[Opening Data for this exercise section]
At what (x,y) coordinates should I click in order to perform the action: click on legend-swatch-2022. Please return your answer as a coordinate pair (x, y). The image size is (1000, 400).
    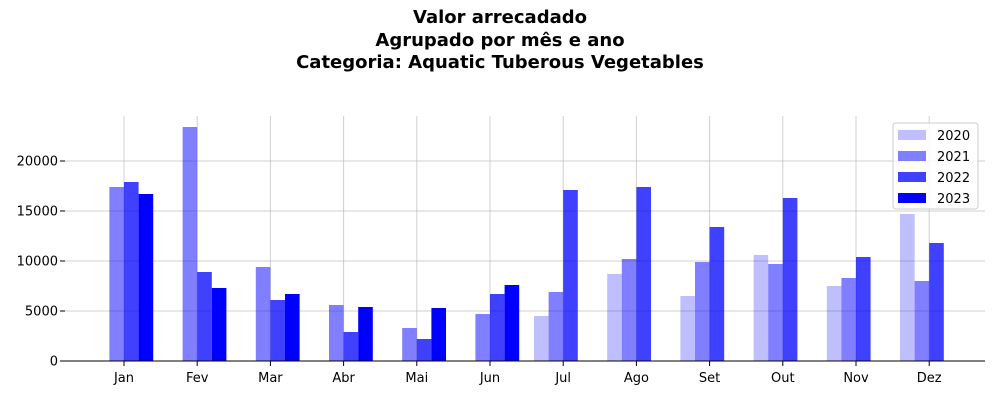
    Looking at the image, I should click on (912, 177).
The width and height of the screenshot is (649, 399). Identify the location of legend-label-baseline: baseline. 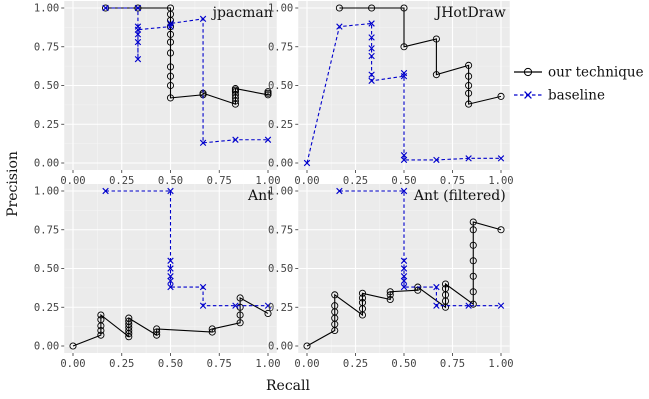
(576, 96).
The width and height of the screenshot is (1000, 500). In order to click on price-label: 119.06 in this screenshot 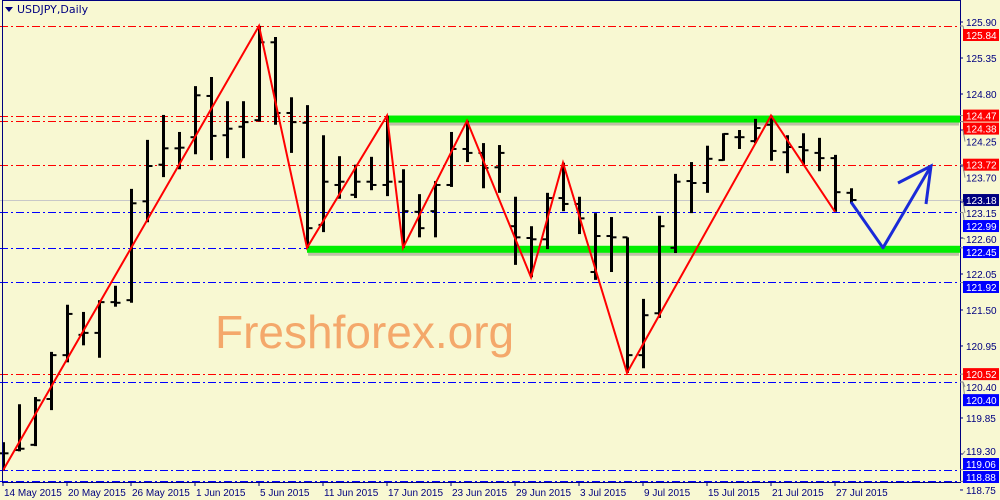, I will do `click(981, 466)`.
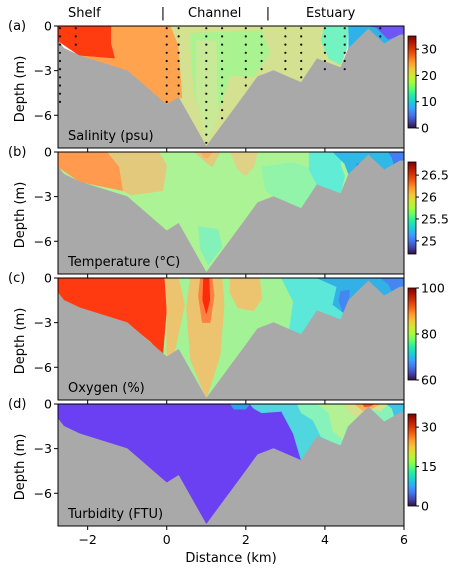 This screenshot has height=572, width=461. Describe the element at coordinates (331, 14) in the screenshot. I see `region-label-estuary: Estuary` at that location.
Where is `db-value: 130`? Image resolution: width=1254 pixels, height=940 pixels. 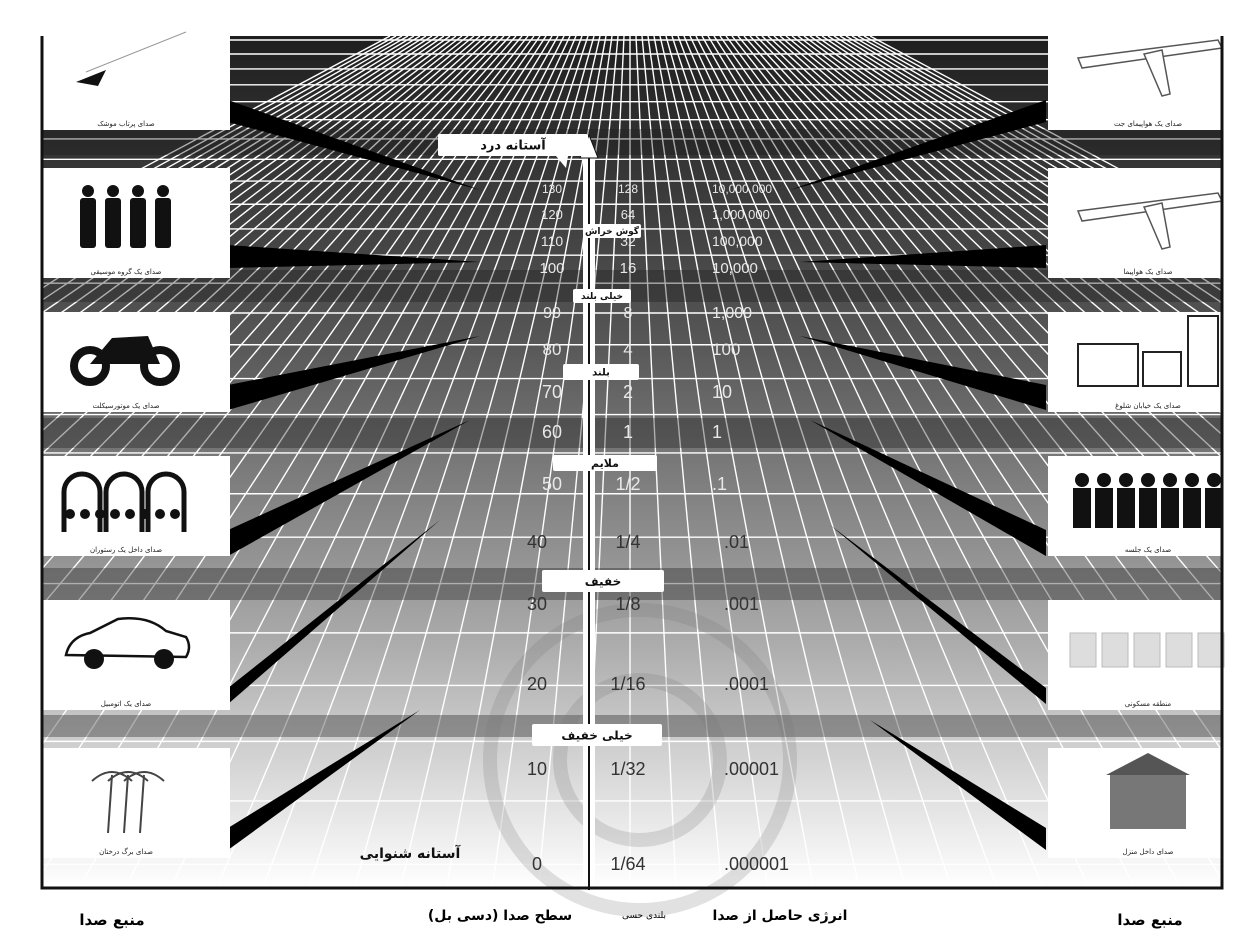 db-value: 130 is located at coordinates (552, 189).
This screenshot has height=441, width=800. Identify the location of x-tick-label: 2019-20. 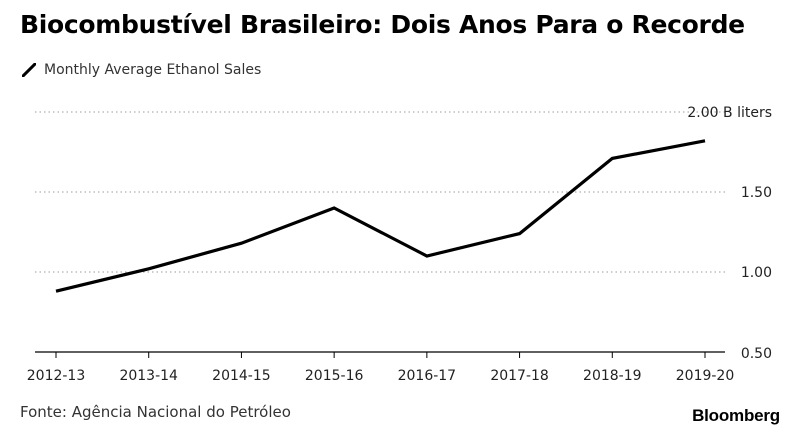
(706, 376).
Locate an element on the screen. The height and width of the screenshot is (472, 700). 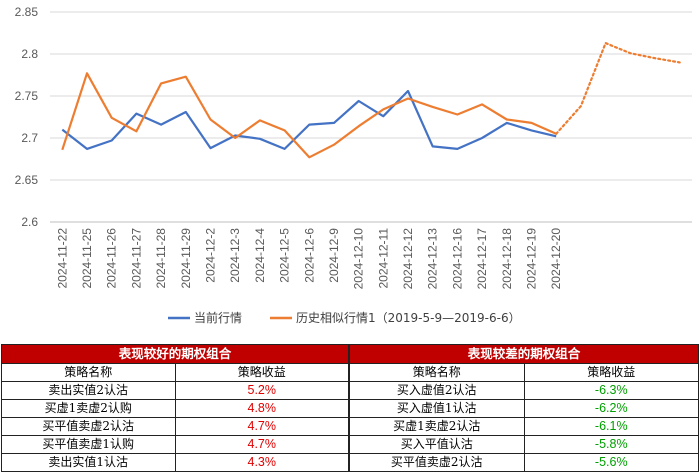
worst-col-name-header: 策略名称 is located at coordinates (437, 372).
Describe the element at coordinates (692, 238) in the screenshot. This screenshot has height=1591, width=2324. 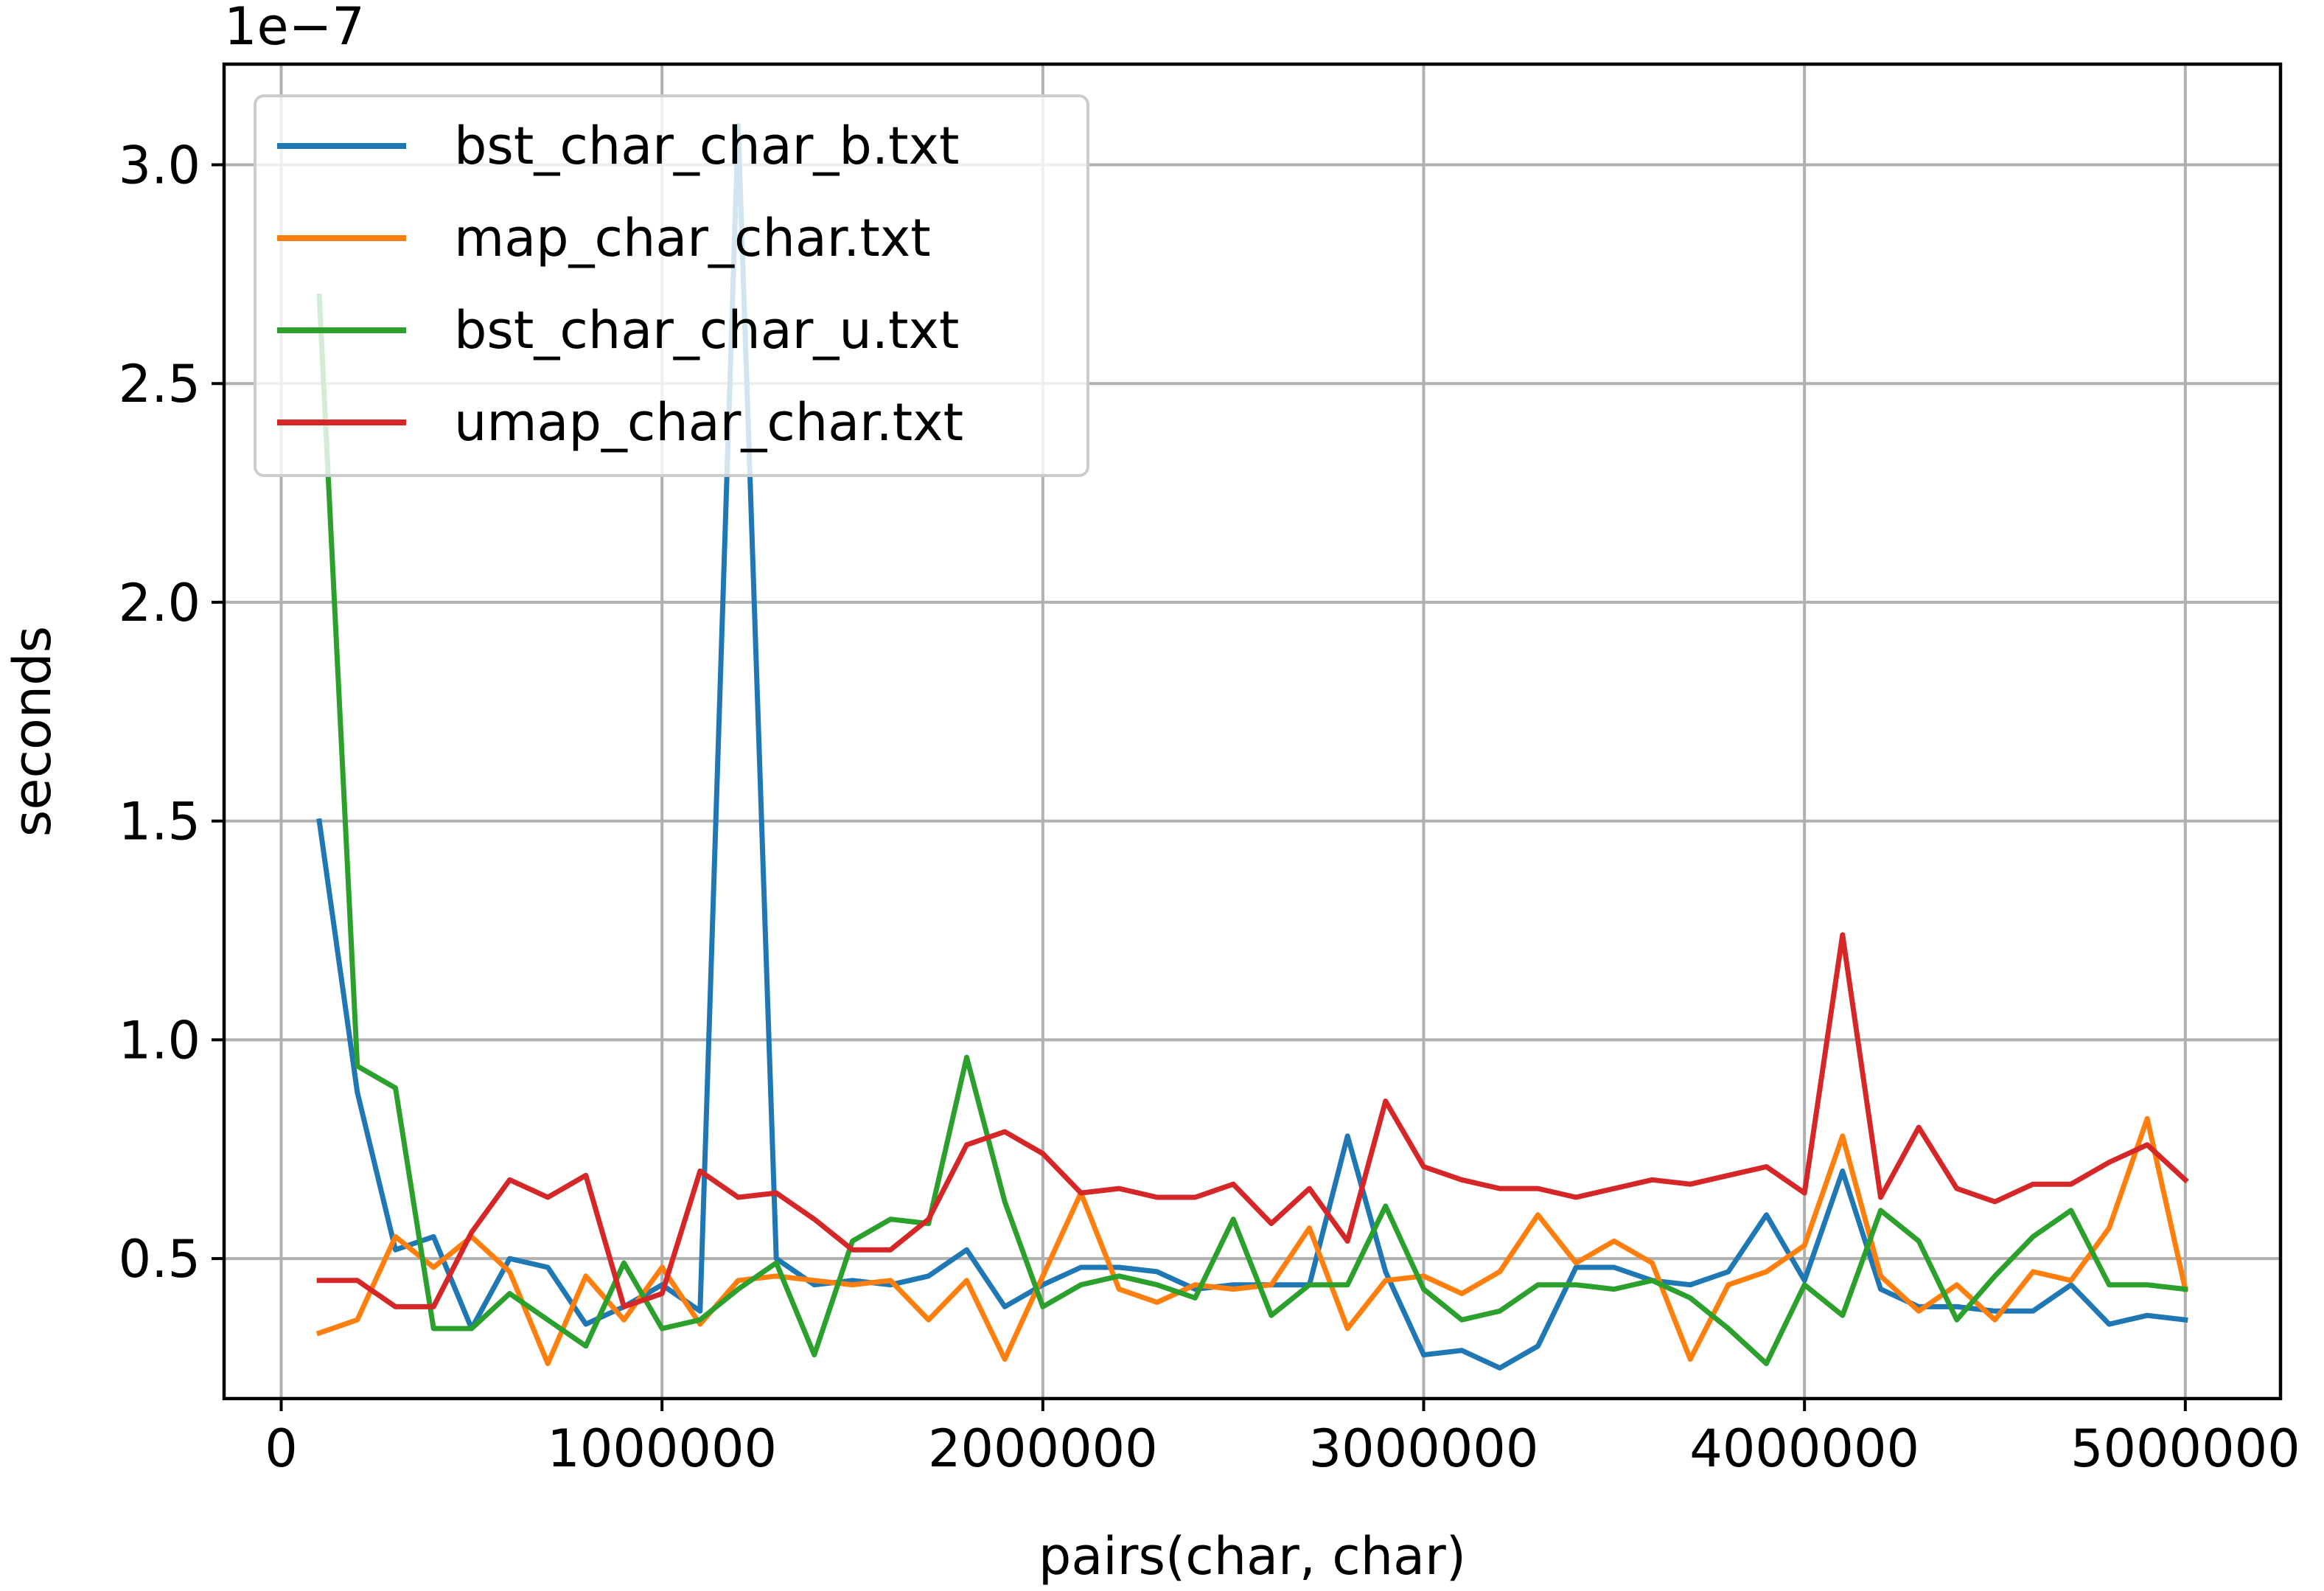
[Closing Data for this exercise section]
Quote verbatim every line from the one containing "This screenshot has height=441, width=800." through the end of the items, leaving out the pictures.

This screenshot has height=441, width=800. Identify the location of x-tick-label: 2019-20. 
(706, 376).
Locate an element on the screen. The height and width of the screenshot is (472, 700). 
worst-col-name-header: 策略名称 is located at coordinates (437, 372).
Describe the element at coordinates (692, 238) in the screenshot. This screenshot has height=1591, width=2324. 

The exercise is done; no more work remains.